Il faut tout de même accorder une certaine efficacité à leurs différents morceaux. Le riff d’introduction sur "Alcohsonic Days" pose assez bien l’ambiance, et "Big City Life" ferait taper du pied sans retenue si les interjections pénibles du chanteur servant à « chauffer » le public ne venaient pas régulièrement piquer les oreilles. Entre le rock qui tâche et le ska festif, il faut savoir choisir son camp. Groupe français oblige, on doit forcement se cogner quelques slows un peu solennels, mais on se consolera avec le phaser qui viendra souiller la guitare en son clair. Donc, sur les 7 minutes et quarante huit secondes qui constituent "The Cathodic Way of Life" on peut en jeter facilement trois ou quatre, garder les moments où ça s’énerve ou les quelques incursions de slide.

Au live électrique s’ajoute un set acoustique pas vilain, mais assez anecdotique, où l’on y entend d’autant mieux le chanteur qui commence à devenir fatigant à la longue. Les chansons à la base n’étaient pas faciles à adapter, et le groupe s’en sort relativement bien. Le son est assez crédible et chaleureux, et les réarrangements sonnent vraiment acoustiques (comprendre, c’est pas un MTV Unplugged) Une fois de plus, la voix dénote, et la pauvreté des lignes mélodiques ajoutée à l’absence de charisme vocal coule un peu le truc.

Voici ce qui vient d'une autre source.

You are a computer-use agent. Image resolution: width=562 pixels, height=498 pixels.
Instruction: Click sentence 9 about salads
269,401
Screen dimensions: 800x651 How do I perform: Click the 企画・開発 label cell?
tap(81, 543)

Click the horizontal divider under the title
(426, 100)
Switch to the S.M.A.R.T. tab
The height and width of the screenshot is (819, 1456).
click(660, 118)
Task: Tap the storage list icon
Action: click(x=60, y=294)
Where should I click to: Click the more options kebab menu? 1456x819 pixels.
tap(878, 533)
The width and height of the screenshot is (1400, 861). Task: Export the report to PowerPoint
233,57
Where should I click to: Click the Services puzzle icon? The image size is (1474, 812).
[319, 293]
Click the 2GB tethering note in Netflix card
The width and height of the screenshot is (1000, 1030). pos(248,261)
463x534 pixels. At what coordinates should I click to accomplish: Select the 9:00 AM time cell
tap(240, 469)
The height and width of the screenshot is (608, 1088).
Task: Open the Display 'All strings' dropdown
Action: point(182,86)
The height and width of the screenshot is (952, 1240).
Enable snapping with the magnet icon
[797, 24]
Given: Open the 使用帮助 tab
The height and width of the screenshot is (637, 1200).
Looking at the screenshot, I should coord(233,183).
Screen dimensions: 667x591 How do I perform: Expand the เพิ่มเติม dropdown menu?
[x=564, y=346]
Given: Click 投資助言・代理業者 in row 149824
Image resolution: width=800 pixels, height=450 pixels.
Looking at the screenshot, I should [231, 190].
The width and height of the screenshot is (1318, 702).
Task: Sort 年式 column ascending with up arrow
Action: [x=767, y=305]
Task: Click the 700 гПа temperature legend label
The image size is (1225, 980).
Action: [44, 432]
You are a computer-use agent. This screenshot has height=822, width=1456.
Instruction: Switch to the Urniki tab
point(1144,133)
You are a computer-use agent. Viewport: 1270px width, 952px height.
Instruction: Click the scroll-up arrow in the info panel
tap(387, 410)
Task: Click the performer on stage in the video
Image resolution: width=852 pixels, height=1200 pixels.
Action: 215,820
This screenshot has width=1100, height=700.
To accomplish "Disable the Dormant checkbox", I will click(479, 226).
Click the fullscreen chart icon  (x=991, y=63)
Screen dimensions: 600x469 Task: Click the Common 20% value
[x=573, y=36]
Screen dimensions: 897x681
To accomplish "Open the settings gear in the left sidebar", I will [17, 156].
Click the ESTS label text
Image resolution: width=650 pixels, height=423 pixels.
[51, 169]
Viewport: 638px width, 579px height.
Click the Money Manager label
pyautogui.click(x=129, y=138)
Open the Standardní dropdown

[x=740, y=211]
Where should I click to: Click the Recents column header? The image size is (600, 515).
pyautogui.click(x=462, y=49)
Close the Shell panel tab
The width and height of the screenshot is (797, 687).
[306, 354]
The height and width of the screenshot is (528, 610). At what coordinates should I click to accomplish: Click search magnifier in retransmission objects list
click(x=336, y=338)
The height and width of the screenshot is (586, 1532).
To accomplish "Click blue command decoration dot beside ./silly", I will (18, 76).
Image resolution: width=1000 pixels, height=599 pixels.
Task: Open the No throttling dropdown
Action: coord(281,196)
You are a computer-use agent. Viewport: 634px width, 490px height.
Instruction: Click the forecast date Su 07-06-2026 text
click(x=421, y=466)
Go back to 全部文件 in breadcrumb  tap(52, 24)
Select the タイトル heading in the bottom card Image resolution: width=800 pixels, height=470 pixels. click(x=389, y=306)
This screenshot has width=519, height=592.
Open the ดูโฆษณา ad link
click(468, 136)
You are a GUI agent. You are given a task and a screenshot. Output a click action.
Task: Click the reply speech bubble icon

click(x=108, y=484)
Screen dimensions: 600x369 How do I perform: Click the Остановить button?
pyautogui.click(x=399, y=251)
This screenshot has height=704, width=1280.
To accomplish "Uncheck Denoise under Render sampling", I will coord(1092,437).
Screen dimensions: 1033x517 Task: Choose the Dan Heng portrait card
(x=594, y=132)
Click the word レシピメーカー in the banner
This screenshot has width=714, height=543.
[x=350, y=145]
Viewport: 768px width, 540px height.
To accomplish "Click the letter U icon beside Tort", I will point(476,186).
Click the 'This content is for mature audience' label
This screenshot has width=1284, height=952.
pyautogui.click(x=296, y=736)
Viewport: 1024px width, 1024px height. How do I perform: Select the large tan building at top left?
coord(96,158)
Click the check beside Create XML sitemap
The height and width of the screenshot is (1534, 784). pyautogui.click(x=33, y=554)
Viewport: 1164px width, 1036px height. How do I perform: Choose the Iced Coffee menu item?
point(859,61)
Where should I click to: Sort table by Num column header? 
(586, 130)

L’esprit rock vintage est présent, le son respire, le groupe est dynamique. Il manque quand même un tout petit quelque chose pour rendre ça plus vivant. L’enregistrement est un live, un peu d’impro n’aurait pas été un luxe. L’ensemble est prometteur mais il va falloir un peu plus pour réellement retenir l’attention. Le choix de la production s’il y a album (on me précise dans mon oreillette que oui, il y a) sera probablement crucial et fera ressortir Alcohsonic du lot ou les coulera, ni plus ni moins.